While the data ingestion problem is real, it doesn’t mean we have to stop using Gen AI tools altogether. We should, nonetheless, approach these tools with awareness, knowing precisely what the best practices are to avoid feeding them data we shouldn’t be sharing in the first place.
The first rule, says Baron, is common sense:
“Don’t provide anything you wouldn’t give to a stranger. Your driver’s license number, social security number, passport, banking details. Don’t upload sensitive medical results. And never provide confidential company documents like financial statements. If you must do so, then anonymize the reports first.”
Read also
Data Collection Opt-Out
Apart from this fundamental tenet, there are some basic methods we can employ to opt out of data collection when using some of the major LLMs.
ChatGPT
On OpenAI’s ChatGPT, data sharing is enabled by default on both the free and pro plans. To opt out of the collection, users can open the Settings from ChatGPT’s web interface by clicking on their account icon, then select Data Controls and toggle the “Improve the model for everyone” option.

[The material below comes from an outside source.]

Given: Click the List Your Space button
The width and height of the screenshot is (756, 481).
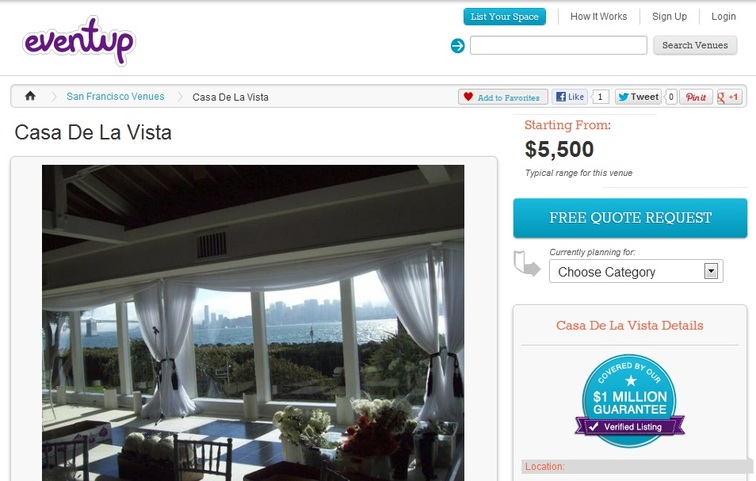Looking at the screenshot, I should pos(504,16).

To achieve the same result, albeit only temporarily for specific conversations with the chatbot, users can turn on the “Temporary Chat” function by clicking on the dotted balloon icon on the top right of ChatGPT’s web interface.
Claude
Unlike ChatGPT, Anthropic doesn’t collect data automatically unless users opt in. If you’re a Claude user, you can check the privacy policy under Settings – Privacy. Here you can also disable the use of location metadata, which Anthropic collects to provide a more targeted product experience in the chatbot.
Gemini
Google’s Gemini, especially on Android where the integration runs deep and system-wide, is the model with the most byzantine privacy controls and the least control left to the user. Customers can disable Gemini Apps Activity under the privacy settings in their Google Account. By doing so, the model will not collect and send information, although the data could still be saved and sent to Google for at least 72 hours for review and safety purposes.
Perplexity
The AI-based search engine Perplexity has an OpenAI-style policy. Data collection is turned on automatically, but users can opt out by turning off the “AI Data Usage” toggle under Settings.
Copilot
Microsoft’s Copilot has a comprehensive privacy policy that excludes organizational data and files from being uploaded, scanned, or transferred for any purposes. Prompts are also private as long as the user is logged into a work or school account.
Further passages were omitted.